Put Your Own Oxygen Mask on First!
Take Care of Yourself First To Be A Better Parent To Your ADD Child

We all know that when flying, the rule is parents put on their own oxygen mask before putting one on their child. It only makes sense that we cannot adequately take care of our children until we take care of ourselves first. What good is the oxygen mask on a child, if the parent without a mask, lays passed out and helpless?

A recent study highlights the need for parents to also take care of themselves first when it comes to ADD evaluations. Parents are quick to have their children evaluated when they suspect a problem, yet frequently ignore their own possible ADD. If you know ADD has a significant degree of hereditability, then you know screening parents for ADD is simply a common sense approach.

When a child is diagnosed with ADD, it is critical for the parents to consider the possibility of their own ADD. Parents tend to shy away from pursuing help for themselves for a number of reasons. However, none of the reasons matter. The bottom line is that an undiagnosed ADD parent will likely have significant, and unnecessary, difficulty dealing with an ADD child. Just as the child deserves the best treatment and care, so too does the parent.

“Dr. Andrea Chronis, in a study of 214 children, found that the parents of children with ADD were 24 times more likely to have ADD themselves than were parents of children without ADHD. As is often the case, many of the children in the study had co-occurring conditions such as Oppositional Defiant Disorder (ODD), Anxiety, and Depression. Additionally, their parents had higher rates of depression and other psychological problems, including alcohol and other types of substance abuse.”

A parent of an ADD child has even more stress than does the average parent. To ignore diagnosis and treatment, that could potentially help ease the parents own troubles, only sets the stage for chaotic and tulmultuous parenting. Addressing one's own ADD and following treatment to ease symptoms, sets th stage for that parent to be more available for better parenting. Just as parents attempt to set their child up for success, rather than failure, so too should parents set themselves up for successful parenting.

The increased stress of dealing with ADD children, added to the stress of a parent’s own undiagnosed ADD, likely contribute to the alcohol and substance abuse rates found in Dr. Chronis’ study. Significantly, Dr. Chronis found all treatments for ADD tend to be less effective when the parents have their own psychological issues.
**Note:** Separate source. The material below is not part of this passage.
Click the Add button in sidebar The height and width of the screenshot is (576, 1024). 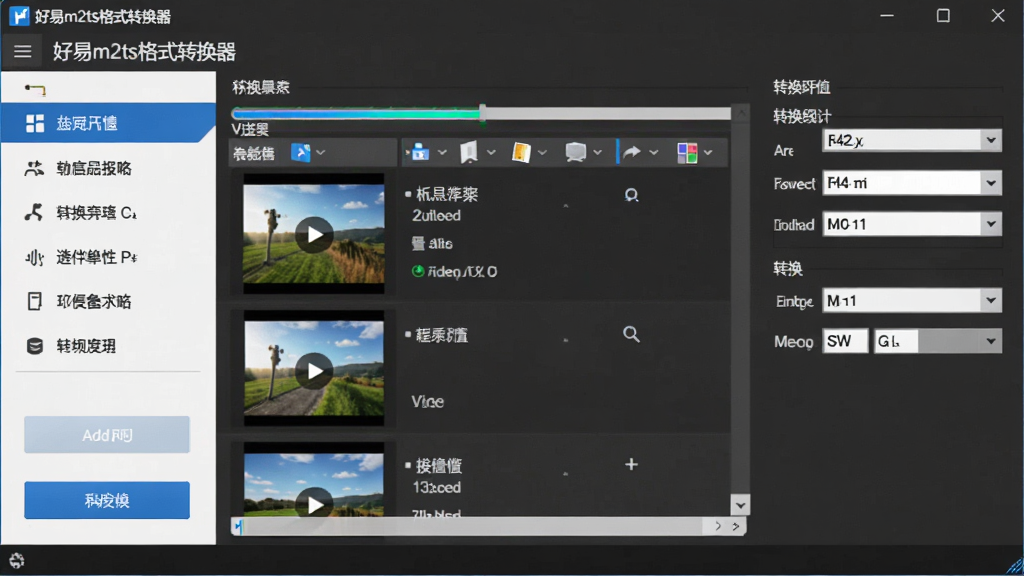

It makes sense that parents with untreated ADD might be less able to follow through on discipline and with helping their children with organizational and time management issues. The most comprehensive and appropriate ADD treatment for an ADD child is less effective when the parents’ problems are untreated.

Think about it. If the parent is not consistant, how can that parent help their child to be consistant? If the parent is disorganized, how can that parent help the child to become orgnanized? If the parent is impulsive in word or deed, how can the same issue be addressed successfully in their child? We have come a long way since the days when "Do as I say, not as I do," was considered an accepatable parenting strategy. Yet, that is exacly the strategy many parents mindlessly employ when they choose to ignore their own ADD while addresing their child's.

This has important implications for the success of society’s ADD children.